Varian was beginning to think that they might, after all, be successful.
This feeling persisted and was reinforced when they traveled through the remainder of the Behistar Republic without further incident. Either the absence of the first band of Raiders had stirred up enough respect for the carrier and its crew that the rest of the bandits kept their distance, or they were simply fortunate enough to have avoided anymore dangerous characters.
They had been traveling for more than a full moon cycle when Varian picked up the first traces of the Ironfields on the Finder Screen.
“The Finder’s going mad,” he said loudly to anyone who could hear.

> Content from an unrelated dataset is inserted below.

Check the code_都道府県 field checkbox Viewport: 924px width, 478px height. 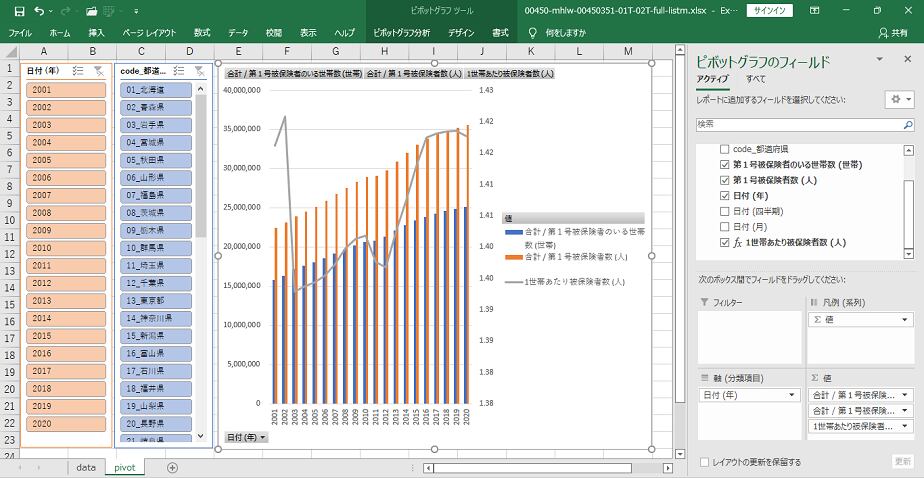[725, 148]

Stoor ambled forward into the cabin. “Ironfields, dead ahead. Ever see it?”
Varian shook his head. “No. Heard plenty of stories, though.”
“Ain’t the same. I remember the first time I was through there. . . . Ever hear of Giulio Seezar or . . . uh, General Patent?”
“No, who are they?”
“Couple of military men I used to travel with when I was a lot younger. Between the two of them, they knew just about all there was to know about fightin’. . . .”
Varian continued to watch the terrain ahead, but spoke easily. “Well, what about them?”
“Oh, yeah! Well I was with them when we came on to the Ironfields. Sun was just goin’ down, and we were droppin’ down out of G’Rdellia. There’s no tellin’ how far it stretches; it just goes on and on.”
“I’ve been thinking about it a lot,” said Varian. “Do you think it’s possible that the great battle that was fought there . . . do you think it might have been the Riken?”
“And the Genonese?” said Stoor. “Sure, I thought about it. Makes a lot of sense to me. There’s so many stories about the ‘fields’ that nobody knows for sure what really went on there. Some even say that there’ve been hundreds, maybe even thousands, of battles fought there . . . like it’s some kind of magnetic place that draws men to it when they sense the time for a ‘final confrontation.’”
“Like birds in migration . . .” said Varian.
“Or lemmings, runnin’ to cliffs to kill themselves,” said Stoor. “You ever hear them stories. Crazy. Just plain crazy little critters!”
Varian was not positive he knew what the old man was talking about, having never heard of “lemmings,” but he nodded as if he had. Varian was not in the mood for another story right then, especially about crazy little animals.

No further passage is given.